Start of DATA

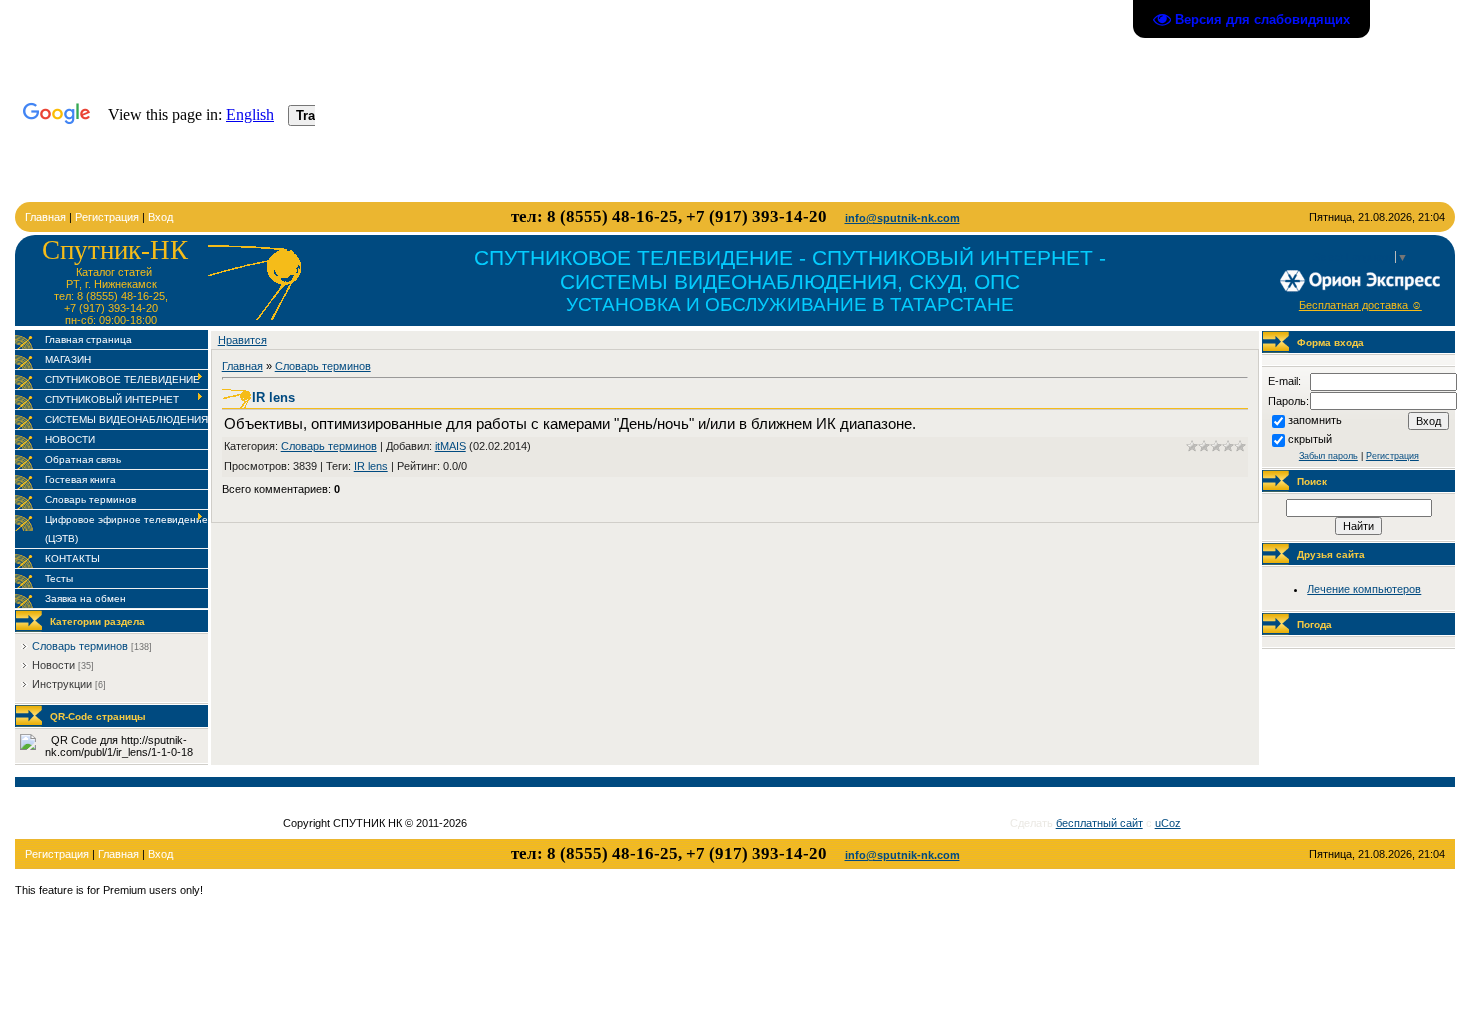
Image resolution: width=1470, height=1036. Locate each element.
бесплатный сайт (1099, 823)
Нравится (242, 340)
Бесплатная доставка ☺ (1360, 305)
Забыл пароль (1328, 456)
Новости (53, 665)
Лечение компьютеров (1364, 589)
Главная (45, 217)
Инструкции (62, 684)
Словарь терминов (80, 646)
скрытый (1310, 439)
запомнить (1315, 420)
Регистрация (107, 217)
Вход (160, 217)
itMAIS (450, 446)
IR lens (371, 466)
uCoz (1168, 823)
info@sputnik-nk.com (902, 218)
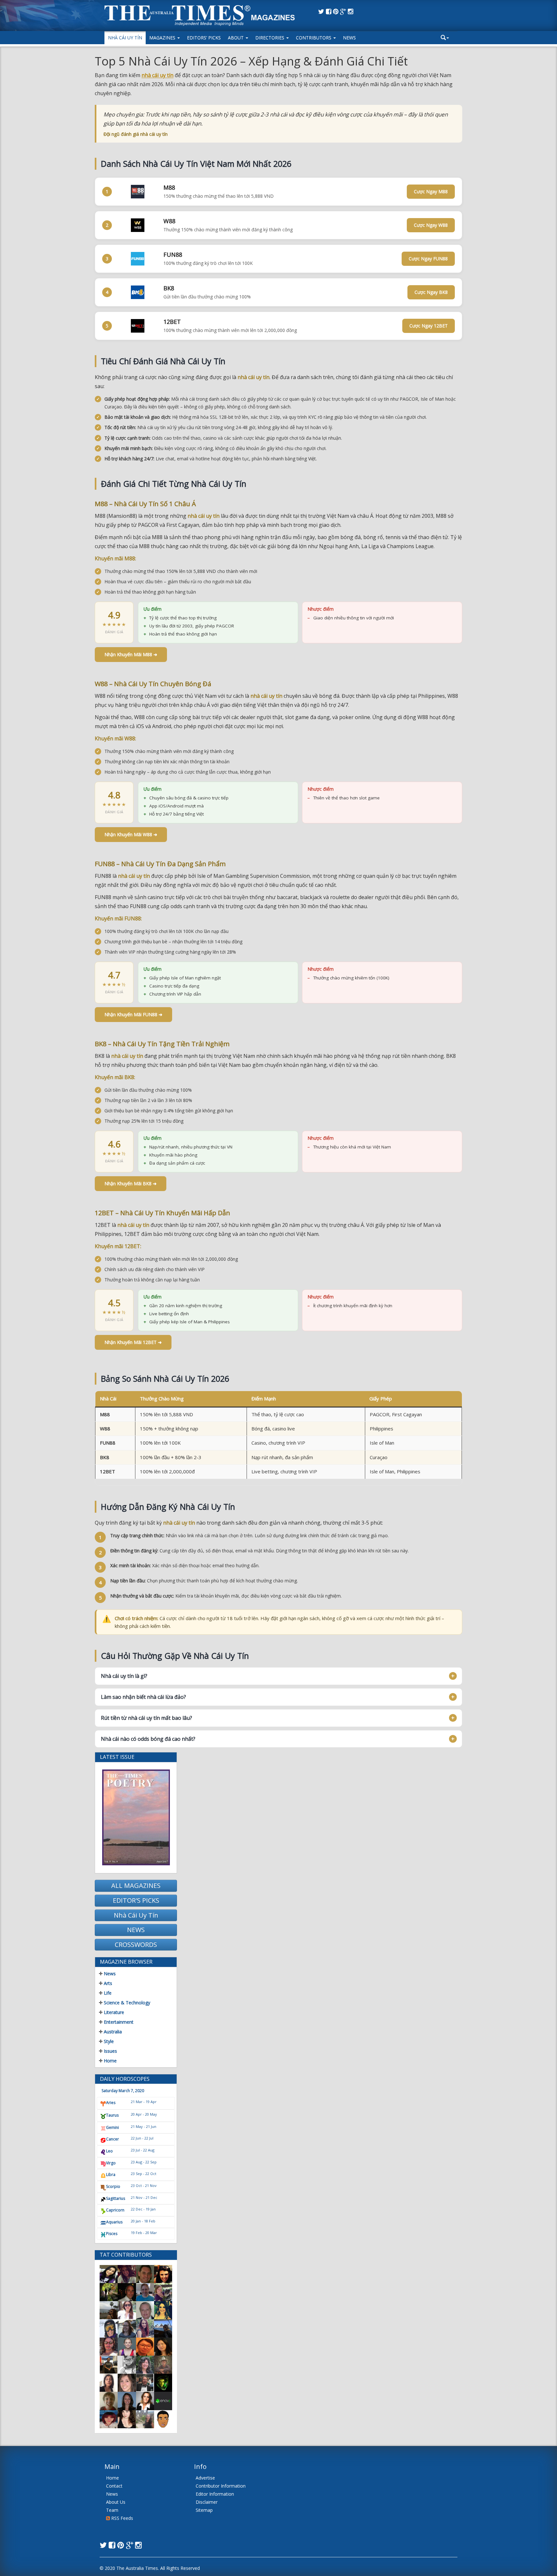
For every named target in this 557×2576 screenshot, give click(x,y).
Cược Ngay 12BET (428, 326)
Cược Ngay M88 (431, 191)
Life (107, 1993)
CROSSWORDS (136, 1944)
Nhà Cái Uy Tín (125, 38)
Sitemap (204, 2510)
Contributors (314, 38)
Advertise (205, 2478)
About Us (115, 2502)
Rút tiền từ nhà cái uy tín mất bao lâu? (146, 1717)
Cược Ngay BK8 (431, 292)
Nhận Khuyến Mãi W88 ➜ (130, 834)
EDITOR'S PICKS (136, 1900)
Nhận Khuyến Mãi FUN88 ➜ (133, 1014)
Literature (113, 2012)
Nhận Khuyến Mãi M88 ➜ (130, 654)
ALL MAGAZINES (136, 1885)
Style (108, 2041)
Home (110, 2061)
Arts (107, 1983)
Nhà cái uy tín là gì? (124, 1675)
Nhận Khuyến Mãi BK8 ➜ (130, 1183)
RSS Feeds (121, 2518)
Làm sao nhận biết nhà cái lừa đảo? (143, 1696)
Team (112, 2510)
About (236, 38)
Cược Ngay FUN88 (428, 259)
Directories (270, 38)
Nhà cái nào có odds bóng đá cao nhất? (148, 1738)
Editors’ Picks (204, 38)
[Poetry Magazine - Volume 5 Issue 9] (136, 1817)
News (349, 38)
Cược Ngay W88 (431, 225)
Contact (114, 2486)
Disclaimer (207, 2502)
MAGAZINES (163, 38)
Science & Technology (126, 2003)
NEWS (136, 1929)
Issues (110, 2051)
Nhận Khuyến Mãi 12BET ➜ (133, 1342)
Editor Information (215, 2494)
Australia (112, 2032)
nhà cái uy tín (157, 75)
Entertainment (118, 2022)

End of DATA

TASK OBJECTIVE: Repeat exactly the lines of the listing above, from the one with "Cược Ngay M88 (431, 191)" down to the one with "Cược Ngay FUN88 (428, 259)"; both of those lines belong in the range.

RESULT OF THE EXERCISE:
Cược Ngay M88 (431, 191)
Life (107, 1993)
CROSSWORDS (136, 1944)
Nhà Cái Uy Tín (125, 38)
Sitemap (204, 2510)
Contributors (314, 38)
Advertise (205, 2478)
About Us (115, 2502)
Rút tiền từ nhà cái uy tín mất bao lâu? (146, 1717)
Cược Ngay BK8 (431, 292)
Nhận Khuyến Mãi W88 ➜ (130, 834)
EDITOR'S PICKS (136, 1900)
Nhận Khuyến Mãi FUN88 ➜ (133, 1014)
Literature (113, 2012)
Nhận Khuyến Mãi M88 ➜ (130, 654)
ALL MAGAZINES (136, 1885)
Style (108, 2041)
Home (110, 2061)
Arts (107, 1983)
Nhà cái uy tín là gì? (124, 1675)
Nhận Khuyến Mãi BK8 ➜ (130, 1183)
RSS Feeds (121, 2518)
Làm sao nhận biết nhà cái lừa đảo? (143, 1696)
Team (112, 2510)
About (236, 38)
Cược Ngay FUN88 (428, 259)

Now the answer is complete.